Fundraising Tip 101- How to leverage your network to find suitable investors?

03 Mar 2022
Fundraising Tip 101- How to leverage your network to find suitable investors?

For those seeking to fund a company in order to take the company to greater heights, among the biggest challenges is acquiring suitable investors. But how best to do this herculean task?

There are several answers to this, and one of the keys is first to have the nuts and bolts of your company’s vision first laid out.

As the great baseball philosopher, Yogi Berra said several times, “You’ve got to be very careful if you don’t know where you are going because you might not get there.”

Realistically, you can’t expect to attract investors to your company if there are holes in your business strategy big enough to drive a truck through.

Venture Capitalists are not gamblers. In order to attract them, a company needs to show such investors that investing in your business is pretty much a sure thing.

And how do you do that?

First by clearly creating a business that works. Realistically, one of the biggest
problems with attracting Venture Capital funds are attempting to get it too soon.

Venture Capitalists, who will pony up between $500,000 and $3 million or more are going to want to talk to your customers, talk to experts, and see a careful research business plan for your business.

Others may invest in your business as a start-up, but Venture Capitalists want to see that your business is already profitable, has most of the kinks worked out in it, and that fundamentally, that the capital acquired from a venture capitalist investor will
make a huge difference in your company and help take it to the next level.

So by all means, create a sustainable business before you seek investors


sustainable business

Okay, what’s next?

Realize, according to Andrea Di Pietrantonio, a portfolio manager for a VC firm, that it typically takes around 62 venture capitalists to actually fund 1 round of VC seeding.

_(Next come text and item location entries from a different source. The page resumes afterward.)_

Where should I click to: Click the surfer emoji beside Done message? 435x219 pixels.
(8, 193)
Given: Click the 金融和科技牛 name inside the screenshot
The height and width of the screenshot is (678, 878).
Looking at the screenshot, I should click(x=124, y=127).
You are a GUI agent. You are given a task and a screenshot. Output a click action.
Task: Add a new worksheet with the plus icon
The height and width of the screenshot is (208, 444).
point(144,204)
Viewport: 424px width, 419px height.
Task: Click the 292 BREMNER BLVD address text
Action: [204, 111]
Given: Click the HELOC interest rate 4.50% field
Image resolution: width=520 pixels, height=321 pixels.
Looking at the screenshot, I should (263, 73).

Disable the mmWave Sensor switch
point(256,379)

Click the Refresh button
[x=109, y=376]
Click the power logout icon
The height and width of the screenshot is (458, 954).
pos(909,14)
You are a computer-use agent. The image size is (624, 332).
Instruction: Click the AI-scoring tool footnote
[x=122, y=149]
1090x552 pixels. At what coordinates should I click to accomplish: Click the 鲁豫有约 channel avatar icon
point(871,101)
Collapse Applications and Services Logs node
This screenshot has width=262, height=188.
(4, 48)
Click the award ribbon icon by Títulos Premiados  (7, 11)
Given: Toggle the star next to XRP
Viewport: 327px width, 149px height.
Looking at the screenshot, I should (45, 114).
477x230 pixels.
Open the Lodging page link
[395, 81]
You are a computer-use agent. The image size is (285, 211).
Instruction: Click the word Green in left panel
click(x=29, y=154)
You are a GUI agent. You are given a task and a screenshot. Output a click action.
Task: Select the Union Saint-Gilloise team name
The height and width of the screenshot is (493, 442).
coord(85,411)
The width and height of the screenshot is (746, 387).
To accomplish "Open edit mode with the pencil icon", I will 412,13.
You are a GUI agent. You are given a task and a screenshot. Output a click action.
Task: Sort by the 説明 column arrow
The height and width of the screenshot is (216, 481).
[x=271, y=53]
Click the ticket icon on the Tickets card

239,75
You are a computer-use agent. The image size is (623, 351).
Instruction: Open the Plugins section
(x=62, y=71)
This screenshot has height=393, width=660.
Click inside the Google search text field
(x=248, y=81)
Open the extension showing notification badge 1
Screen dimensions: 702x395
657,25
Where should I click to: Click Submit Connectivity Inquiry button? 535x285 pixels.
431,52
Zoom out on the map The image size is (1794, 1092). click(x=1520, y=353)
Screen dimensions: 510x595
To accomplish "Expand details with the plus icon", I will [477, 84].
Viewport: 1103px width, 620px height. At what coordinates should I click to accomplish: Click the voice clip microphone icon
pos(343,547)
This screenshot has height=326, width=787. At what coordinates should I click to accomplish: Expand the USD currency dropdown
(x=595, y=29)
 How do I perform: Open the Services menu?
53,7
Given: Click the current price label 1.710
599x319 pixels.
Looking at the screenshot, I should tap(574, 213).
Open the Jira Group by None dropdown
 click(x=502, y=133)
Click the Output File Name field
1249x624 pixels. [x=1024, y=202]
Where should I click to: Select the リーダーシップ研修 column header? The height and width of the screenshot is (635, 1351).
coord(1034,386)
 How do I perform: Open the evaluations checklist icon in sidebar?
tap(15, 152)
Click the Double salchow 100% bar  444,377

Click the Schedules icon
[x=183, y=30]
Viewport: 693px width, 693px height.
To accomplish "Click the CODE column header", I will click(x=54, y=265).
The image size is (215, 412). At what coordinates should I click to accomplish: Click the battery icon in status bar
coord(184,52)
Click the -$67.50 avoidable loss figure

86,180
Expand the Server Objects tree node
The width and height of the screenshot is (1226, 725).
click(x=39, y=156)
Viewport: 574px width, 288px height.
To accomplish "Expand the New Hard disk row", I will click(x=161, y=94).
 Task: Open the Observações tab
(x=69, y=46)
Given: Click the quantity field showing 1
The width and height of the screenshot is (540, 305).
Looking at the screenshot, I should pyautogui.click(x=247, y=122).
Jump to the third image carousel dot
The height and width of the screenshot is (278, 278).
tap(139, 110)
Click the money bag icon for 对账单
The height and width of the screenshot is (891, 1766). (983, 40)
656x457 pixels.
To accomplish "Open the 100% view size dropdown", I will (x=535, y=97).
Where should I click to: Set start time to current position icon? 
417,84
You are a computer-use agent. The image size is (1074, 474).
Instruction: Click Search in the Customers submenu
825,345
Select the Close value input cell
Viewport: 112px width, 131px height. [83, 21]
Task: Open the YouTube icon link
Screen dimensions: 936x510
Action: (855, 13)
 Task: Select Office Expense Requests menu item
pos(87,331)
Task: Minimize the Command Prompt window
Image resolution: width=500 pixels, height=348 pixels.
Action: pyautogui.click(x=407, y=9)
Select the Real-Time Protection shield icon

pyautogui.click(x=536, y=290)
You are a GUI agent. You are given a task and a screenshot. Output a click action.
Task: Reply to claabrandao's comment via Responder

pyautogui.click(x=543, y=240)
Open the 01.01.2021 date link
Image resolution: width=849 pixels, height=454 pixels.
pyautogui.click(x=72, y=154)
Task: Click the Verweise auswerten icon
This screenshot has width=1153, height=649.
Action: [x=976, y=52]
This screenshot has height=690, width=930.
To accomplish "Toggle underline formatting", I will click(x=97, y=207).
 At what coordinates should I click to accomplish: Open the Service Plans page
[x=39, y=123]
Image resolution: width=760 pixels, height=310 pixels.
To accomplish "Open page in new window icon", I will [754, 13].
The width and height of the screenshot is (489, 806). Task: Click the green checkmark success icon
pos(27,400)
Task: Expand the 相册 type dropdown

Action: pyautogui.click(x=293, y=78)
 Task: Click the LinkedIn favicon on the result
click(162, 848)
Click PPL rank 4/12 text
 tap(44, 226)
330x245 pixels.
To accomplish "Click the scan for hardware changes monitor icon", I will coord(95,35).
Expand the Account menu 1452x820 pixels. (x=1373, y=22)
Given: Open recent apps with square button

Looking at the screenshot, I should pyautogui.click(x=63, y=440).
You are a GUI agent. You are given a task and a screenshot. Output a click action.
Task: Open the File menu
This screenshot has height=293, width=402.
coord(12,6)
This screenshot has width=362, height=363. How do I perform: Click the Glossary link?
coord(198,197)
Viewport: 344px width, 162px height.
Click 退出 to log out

That’s a lot and those serious about obtaining VC fundraising need to understand the
odds, which are about as much as finding a serious love interest on Tinder.

So besides getting all your ducks lined up in a row for your business, and seriously tweaking everything possible into an elevator pitch scenario, the next step is to find your VC investors.

And for those Andrea suggests that you use your investor’s chain of resources.

Let’s say you have managed to attract even one Venture Capitalist to the table, willing to invest $500,000 in your company, which is just 10 percent of what you need.

That’s okay, but ask that investor to provide you with the names of 15 business acquaintances that may also be interested. Relying on their network, rather than your own, will tend to produce much greater results.

And if just one of those 15 names pans out, in turn, ask that investor to provide you with 15 names.

This way, your network gets larger and larger, providing you with realistic sources of names to contact.

Step two in the process is to get the most experienced fundraisers to know to help out.

According to Andrea Di Pietrantonio, there are many reasons that firms are rejected for funding by VC investors, including the company does not have enough traction in the market, the investors deeming it too early for them to be involved, your business is out of the not in focus for the fund, your company is in the wrong geography for the fund, the company has temporarily stopped feeding funds to anyone, your business does not have enough scalability and more.

Since there are so many reasons why a VC New York capitalist will not invest in your company, Andrea says to keep pitching and have thick skin, because frequent rejection is part of the deal.

After all, the Beatles, who were before their breakup the most successful band in rock history, were rejected for record deals by at least 14 recording companies.

The same principle applies to obtaining Venture Capital. Expect to get rejected multiple times over, but with every single rejection, do your best to learn why.

The same VC investors that reject investing in your company due to reasons such as your company is not aligned with the objectives of the investor may still be willing to provide you with an assessment of the strengths and weaknesses of your business. Although, they may even be able to provide you with some other VC names that you might try.